Dust Transactions : Miniscule amounts of Bitcoin in a wallet — with a value that would be outweighed by the cost of a transaction fee.
Dusting Attack : An attack that aims to uncover the identity of a wallet’s owner, information that can subsequently be used in phishing scams.

E
E-Signature : An electronic signature, or e-signature, is any electronic mark (sign, sound, symbol, etc.) used in the palace of a physical signature in signing a document or contract.
ELI5 : Short for “explain like I’m five” — a plea for simplicity when crypto concepts are being explained.
ERC-20 : Tokens designed and used solely on the Ethereum platform.
ERC-721 : A token standard for non-fungible Ethereum tokens.
Elliott Waves : The Elliott Wave Theory is an essential tool for many stock and crypto market traders.
Email Spoofing : Email spoofing is a technique that is used in order to trick users into thinking that a message actually came from a different person.
Emission : The speed at which new coins are produced and released.
Encryption : Encryption is a method through which information can be made into code.
Enterprise Ethereum Alliance (EEA) : A group of organizations and companies working together to further develop the Ethereum network.
Escrow : A financial instrument where assets or cash are held by a third party while a buyer and a seller complete a deal.
Ether : The form of payment used in the operation of the distribution application platform, Ethereum.
Ethereum Improvement Proposal (EIP) : Ethereum Improvement Proposals (EIPs) describe standards for the Ethereum platform, including core protocol specifications, client APIs, and contract standards.
Ethereum Transaction : Ethereum transaction are cryptographically signed instructions to initiate a transaction to update the state of the Ethereum network.
Ethereum Virtual Machine (EVM) : A Turing-complete virtual machine that enables execution of code exactly as intended; it is the runtime environment for every smart contract.
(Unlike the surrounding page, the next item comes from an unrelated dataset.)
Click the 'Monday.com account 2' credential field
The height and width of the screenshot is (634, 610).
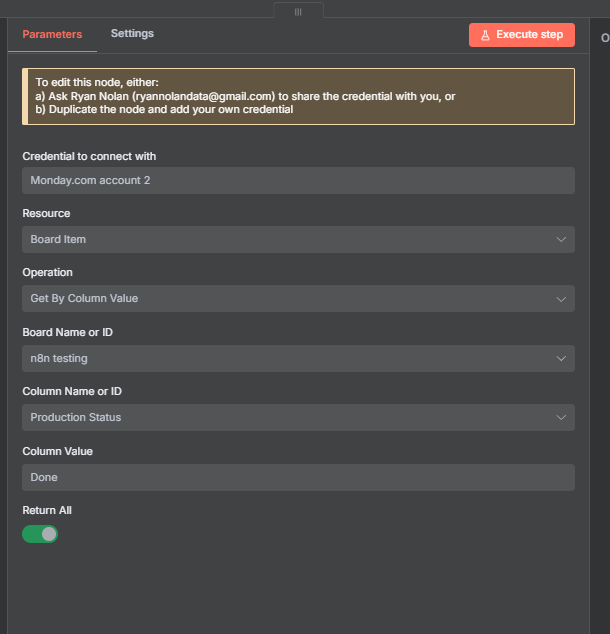(x=298, y=180)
Every Ethereum node runs on the EVM to maintain consensus across the blockchain.
Exchange : Businesses that allow customers to trade cryptocurrencies for fiat money or other cryptocurrencies.
Exchange Traded Fund (ETF) : A security that tracks a basket of assets such as stocks, bonds, and cryptocurrencies but can be traded like a single stock.

F
FATF Travel Rule : The FATF Travel Rule requires virtual asset service providers to regulate information sharing for certain large transactions.
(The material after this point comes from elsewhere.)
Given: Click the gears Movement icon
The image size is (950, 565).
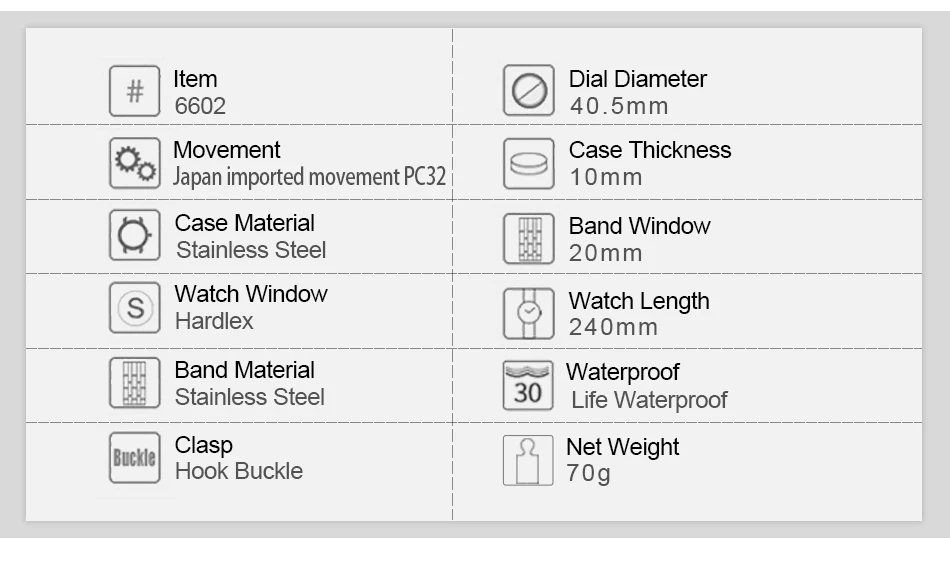Looking at the screenshot, I should [135, 163].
FOMO : An acronym that stands for “Fear of Missing Out.”
FUD [2021] : An acronym that stands for “Fear, Uncertainty and Doubt.” It is a strategy to influence perception of certain cryptocurrencies or the cryptocurrency market in general by spreading negative, misleading or false information. *see FUDster.
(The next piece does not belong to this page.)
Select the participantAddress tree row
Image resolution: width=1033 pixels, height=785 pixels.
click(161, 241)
FUDster : Someone that is spreading FUD.
Faucet : A cryptocurrency reward system usually on a website or app, that rewards users for completing certain tasks.
Fiat : Fiat currency is “legal tender” backed by a central government, such as the Federal Reserve, and with its own banking system, such as fractional reserve banking. It can take the form of physical cash, or it can be represented electronically, such as with bank credit.
Fiat On-Ramp : A fiat-on ramp is a way to get cryptocurrency from fiat, or regular money.
Fiat-Pegged Cryptocurrency : A coin, token or asset issued on a blockchain that is linked to a government or bank-issued currency.
Financial Action Task Force (FATF) : The FATF is a global organization that sets global standards to combat money laundering and terrorist financing (AML/CFT).
Financial Crime Enforcement Network (FinCEN) : The Financial Crimes Enforcement Network (FinCEN) is a federal regulatory bureau of the United States Treasury.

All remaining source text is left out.